Motoring over the flooded land, they saw leafless trees and broken rooftops projecting from the water like the spars of sunken ships. It was getting late. Twilight over wetlands is always lovely; it was enhanced in this case by the absence of intact structures, everything primal and placid. Coming finally to Sallie’s property, they saw her house was gone, its pilings sticking up bare. The cold locker too was gone. Sallie cut the engine. The vessel skimmed in silence through the flotsam in the water, the dead animals, weeds, and junk. She didn’t bother calling Tarzy’s name.
The sky went from orange to cobalt as the sun descended. No one spoke. A flight of ducks pitched down in the distance near a floating platform of wood. Delly gasped to see the platform was covered with snakes. Other snakes swam thickly around it like penguins around an ice floe. To fall overboard would have been a bad way to go, like being eaten by dogs or buried alive. Delly moved to the center of the skiff.
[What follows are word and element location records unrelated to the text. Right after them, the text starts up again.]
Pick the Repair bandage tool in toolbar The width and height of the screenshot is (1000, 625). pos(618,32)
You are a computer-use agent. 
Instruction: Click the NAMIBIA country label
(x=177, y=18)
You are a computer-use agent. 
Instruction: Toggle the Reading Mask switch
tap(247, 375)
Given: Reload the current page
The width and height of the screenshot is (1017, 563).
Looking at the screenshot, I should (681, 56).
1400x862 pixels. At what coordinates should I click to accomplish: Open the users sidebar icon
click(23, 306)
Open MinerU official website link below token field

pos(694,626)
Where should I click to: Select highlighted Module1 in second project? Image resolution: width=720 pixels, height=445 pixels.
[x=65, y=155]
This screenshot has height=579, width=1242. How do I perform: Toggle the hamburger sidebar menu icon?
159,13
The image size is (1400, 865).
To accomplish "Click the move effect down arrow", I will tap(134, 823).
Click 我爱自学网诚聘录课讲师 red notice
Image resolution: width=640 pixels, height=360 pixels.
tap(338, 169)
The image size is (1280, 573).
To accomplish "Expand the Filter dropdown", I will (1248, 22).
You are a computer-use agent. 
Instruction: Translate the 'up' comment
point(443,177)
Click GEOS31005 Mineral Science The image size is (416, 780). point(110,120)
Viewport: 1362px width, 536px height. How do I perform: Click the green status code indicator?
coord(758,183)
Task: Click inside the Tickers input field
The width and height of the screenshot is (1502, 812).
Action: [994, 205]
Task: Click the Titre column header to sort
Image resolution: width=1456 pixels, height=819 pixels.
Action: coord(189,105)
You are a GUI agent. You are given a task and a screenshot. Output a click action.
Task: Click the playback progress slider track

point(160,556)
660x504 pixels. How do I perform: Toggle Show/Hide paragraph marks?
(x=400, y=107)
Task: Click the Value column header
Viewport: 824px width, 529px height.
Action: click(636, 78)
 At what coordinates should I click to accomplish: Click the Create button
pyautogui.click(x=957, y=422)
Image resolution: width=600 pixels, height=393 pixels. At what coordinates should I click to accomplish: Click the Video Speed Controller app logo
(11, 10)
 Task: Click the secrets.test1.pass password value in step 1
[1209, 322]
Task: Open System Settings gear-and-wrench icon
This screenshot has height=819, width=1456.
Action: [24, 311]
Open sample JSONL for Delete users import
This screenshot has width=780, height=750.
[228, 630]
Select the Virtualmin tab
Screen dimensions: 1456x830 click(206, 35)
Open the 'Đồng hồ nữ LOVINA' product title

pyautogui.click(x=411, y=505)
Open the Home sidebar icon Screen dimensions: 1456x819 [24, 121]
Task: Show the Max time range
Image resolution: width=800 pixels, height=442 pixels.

The three of them sat lost in themselves as the skiff’s momentum carried it closer to the platform. The snakes were piled in a clumpy mass. From under the pile one of them poked upward like a cobra called by a flute. Delly studied the curious sight. Her gasp came simultaneous with Sallie’s. The erect snake was a bare human arm reaching up through the glistening squirm. Alongside the platform now, they saw it was the top of a large submerged box with only a few inches still above water. The upraised arm, thin as a broomstick, wobbled at the elbow before retracting through the pile of snakes and vanishing inside the box.